[Assignment 1] In the excerpt on brain connectivity in type 2 diabetes, what time window length and number of clusters did the main study use?
[Assignment 2] Carry on the excerpt on brain connectivity in type 2 diabetes, picking up after its final sentence.

Results obtained under different time window length and number of clusters showed good similarity to those in our main study. By summarizing the results of validation analyses under different parameters, we found that compared to the HC group, the T2DM group always occupied lower proportion, shorter FT and MDT in the high segregated connected state, but higher proportion, longer FT and MDT in the fully connected state. Moreover, FT and MDT in the high segregated connected state were positively correlated with MoCA scores, while that in the fully connected state were negatively correlated with MoCA scores. These also consistent with our main research conducted under a 44 s (88TRs) time window length and 4 clusters, indicating the high segregated connected state and fully connected state may the crux differences between T2DM and HC, which might be related to cognitive impairment. The inter-network and intra-network connectivity of DMN decreased, while those networks belonging to the TPN showed increased inter-network and intra-network connectivity in T2DM group were also confirmed in the validation analyses. The above results illustrated the reliability and repeatability of our dFNC analysis for T2DM and HC individuals.

Limitations

Our research has several limitations. Firstly, the generalizability of our findings might be constrained due to the relatively small sample size of our investigation. To validate our observations, we may enlarge the sample size in subsequent research (by using, for instance, open databases). Additionally, we did not evaluate T2DM patients’ treatment regimens in this study since they are complicated and constantly changing. Future studies can take the therapeutic interventions into account to assess their impacts on the functional connectivity of T2DM patients. Finally, our study is a cross-sectional study, we are considering longitudinal studies in the future to monitor the functional connectivity alterations before and after treatment, it will be of great significance to establish the pivotal point of cognitive function impairment in T2DM patients and assess the clinical treatment effects, as well as to probe sensitive imaging indicators for T2DM cognitive deficit.

[Provided material]
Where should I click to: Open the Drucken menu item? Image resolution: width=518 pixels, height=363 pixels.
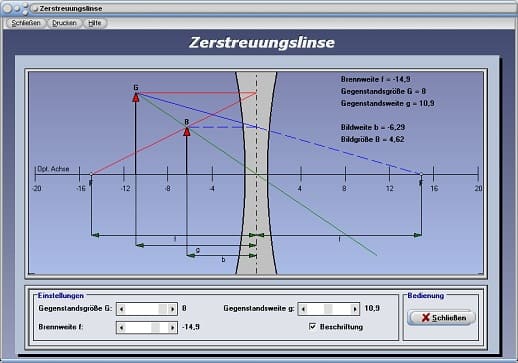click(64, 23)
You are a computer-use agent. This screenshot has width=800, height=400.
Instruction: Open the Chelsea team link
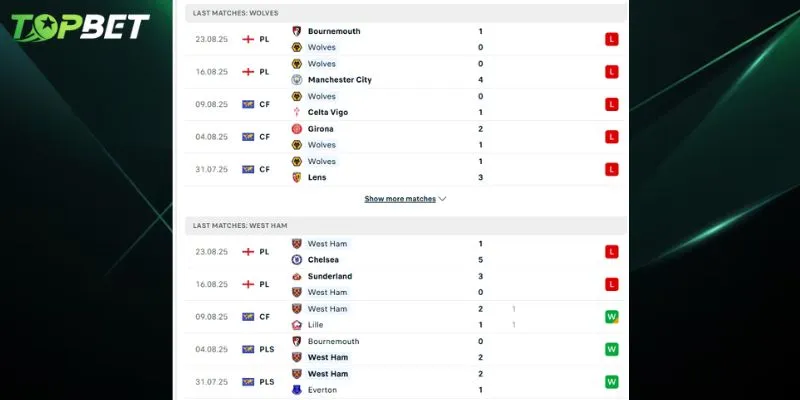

[Result 1] A 44 s (88 TRs) time window length and 4 clusters.

[Result 2]
Conclusion

In this study, we explored potential differences between T2DM and HC individuals using dynamic FNC analysis. We found that T2DM individuals occupied lower proportion and shorter FT/ MDT in a high segregated connected state, while longer FT/ MDT and significant negative correlations with MoCA scores in a fully connected state. In addition, our study revealed functional connectivity alterations in three crucial cognition-related networks including the DMN, TPN and SN in T2DM patients. We uncovered the opposite connectivity patterns of the DMN and TPN. We also determined the role of the PCUN as a core region of the DMN in altered functional network connectivity in T2DM. These findings confirmed that dFNC analysis can capture additional information about brain network connectivity alterations of T2DM patients, providing novel insights into the underlying mechanisms of neurocognitive impairment related to T2DM.